La Banque centrale assure pourtant que les tests de résistance macroéconomiques «confirment la résilience du secteur face aux chocs». Une appréciation rassurante mais pas suffisamment pour dissiper les inquiétudes liées à la dépendance structurelle de certaines banques à leurs activités de marché.
Risque de marché
En effet, le secteur bancaire a vu son résultat net progresser de 24%, porté par la bonne tenue des marchés, ce qui a hissé le rendement de ses fonds propres à 9,5%. Un chiffre flatteur, mais qui traduit aussi une concentration croissante du profit sur les segments financiers les plus volatils. Cette lecture est renforcée par la hausse significative des plus-values latentes (+70,7%) du secteur assurantiel, dopées par un marché boursier euphorique.
Pour rappel, le MASI a enregistré une performance de 25% à la date du 1er juillet 2025. Un tel emballement pose nécessairement la question de la soutenabilité de cette hausse en cas de correction, même si, à ce stade, l’évolution de l’indice vedette de la Bourse ne suggère pas la formation d’une bulle spéculative.

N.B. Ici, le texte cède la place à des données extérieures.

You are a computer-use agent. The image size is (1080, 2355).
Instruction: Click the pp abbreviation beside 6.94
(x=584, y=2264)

Selon le dernier rapport sur la stabilité financière, «le marché boursier a connu une amélioration notable de sa liquidité, avec un ratio en hausse à 13,92% à fin mai 2025». Selon BAM, le niveau de volatilité moyenne a augmenté en 2025, notamment en raison des tensions observées sur les marchés internationaux au début du mois d’avril 2025.

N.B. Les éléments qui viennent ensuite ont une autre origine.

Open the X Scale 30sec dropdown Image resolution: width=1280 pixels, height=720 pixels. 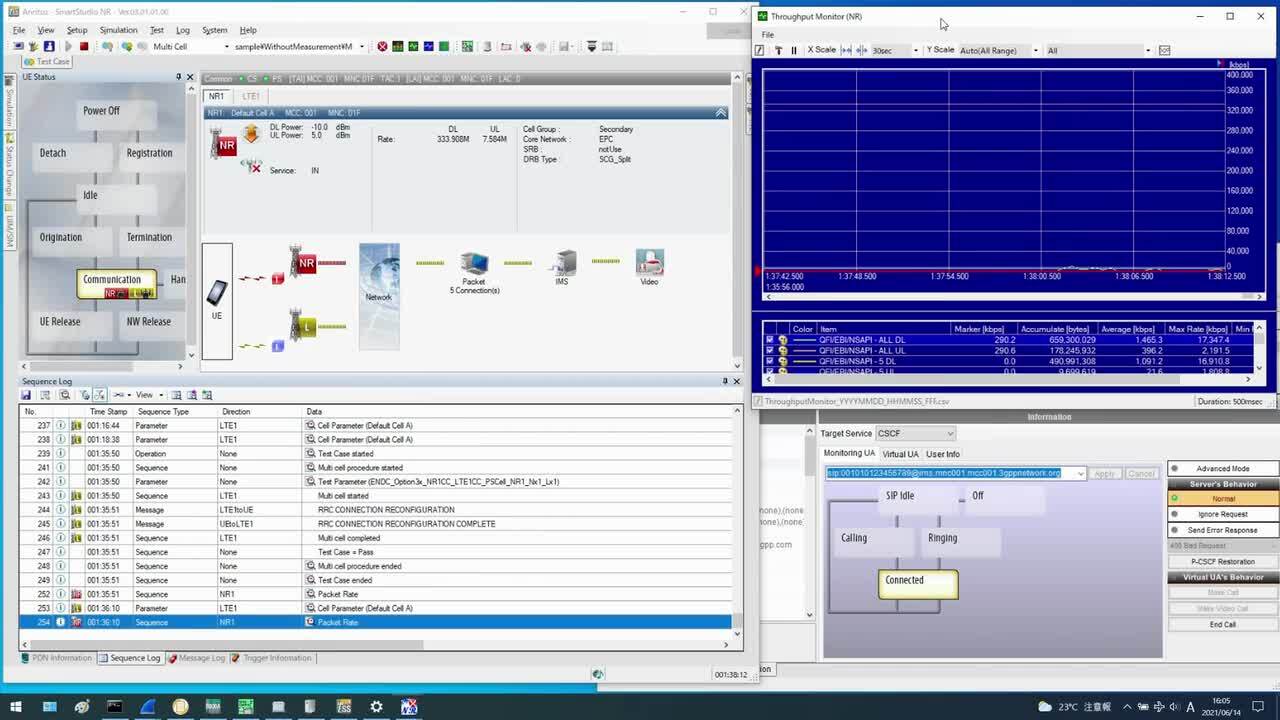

En effet, celle-ci s’est établie à 15,45% à fin juin 2025 contre 8,27% à fin 2024 et 11,04% en 2023. Pour sa part, le ratio de liquidité du marché boursier à fin mai 2025 ressort en nette amélioration, à 13,92% contre 12,45% à fin 2024 et 8,88% à fin 2023. Ce regain d’intérêt pour le marché actions, alimenté par les particuliers, s’inscrit dans un environnement de taux obligataires relativement bas. Les émissions de Bons du Trésor ont chuté de plus de 20 milliards de dirhams (MMDH) par rapport à l’année précédente, confirmant le reflux de l’offre souveraine sur le marché primaire.
Résilience structurelle
Ce contexte de valorisation élevée, alimenté par des conditions de financement encore accommodantes, irrigue l’ensemble du secteur financier. Côté assurances, la dynamique reste globalement positive. Avec un chiffre d’affaires de 58,8 MMDH et une rentabilité en légère hausse, le secteur renforce sa marge de solvabilité. Les stress tests, là encore, concluent à une résilience structurelle. Mais comme pour les banques, c’est la nature des gains – principalement non techniques – qui interroge.

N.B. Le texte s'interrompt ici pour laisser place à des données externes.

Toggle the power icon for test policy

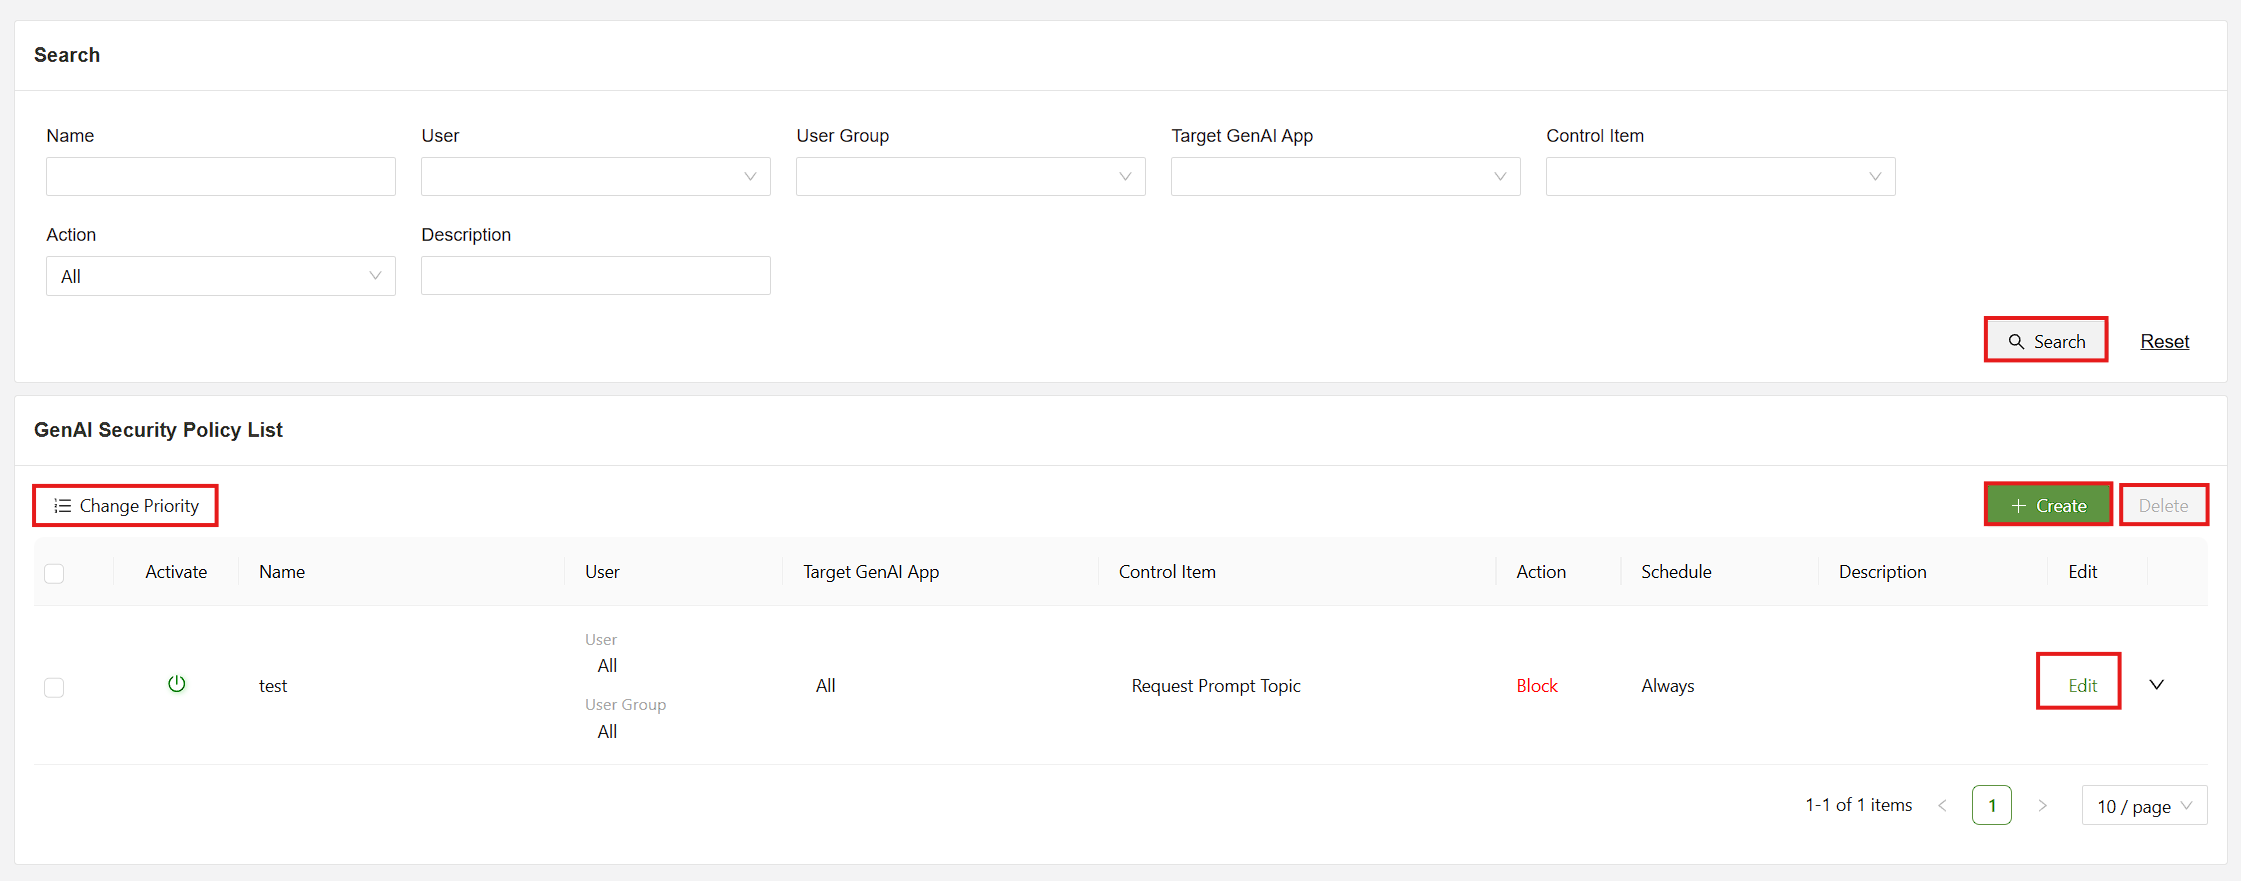point(177,685)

La question de la soutenabilité se pose aussi dans le secteur des retraites, malgré l’effet ponctuel des hausses salariales issues du dialogue social d’avril 2024. La réforme à deux pôles, déjà actée dans ses grandes lignes, tarde à entrer en vigueur.
Ce schéma prévoit un regroupement progressif des régimes en deux entités — l’une pour le public, l’autre pour le privé — avec, à terme, une convergence vers un système plus homogène et pérenne. La dimension systémique des risques n’échappe pas non plus aux membres du CCSRS, qui rappellent l’importance d’anticiper le troisième cycle d’évaluation du GAFIMOAN — groupe régional du GAFI chargé de la conformité LBC/FT — prévu en 2026 et dont le verdict portera sans doute moins sur le vernis réglementaire que sur la rigueur des pratiques.
En attendant, si l’économie nationale peut compter sur l’optimisme des acteurs, l’abondance de signaux faibles rappelle combien cette confiance demeure vulnérable aux soubresauts d’une conjoncture de plus en plus dictée par l’environnement international.
L’épargne bascule vers des supports plus liquides
Les actifs nets des OPCVM ont franchi le seuil des 792 milliards de dirhams à la mi-juin 2025, en hausse de 21,2% depuis le début de l’année. Cette progression, soutenue par plus de 93 milliards de souscriptions nettes, traduit une recomposition silencieuse de l’épargne nationale. Elle semble acter une bascule vers des placements plus liquides et potentiellement plus volatils.
Ce repositionnement massif des flux financiers n’est pas anodin. Il traduit une recomposition progressive de l’épargne, où l’attrait croissant pour les fonds monétaires et obligataires cohabite avec la confiance boursière stimulée par des rendements exceptionnels.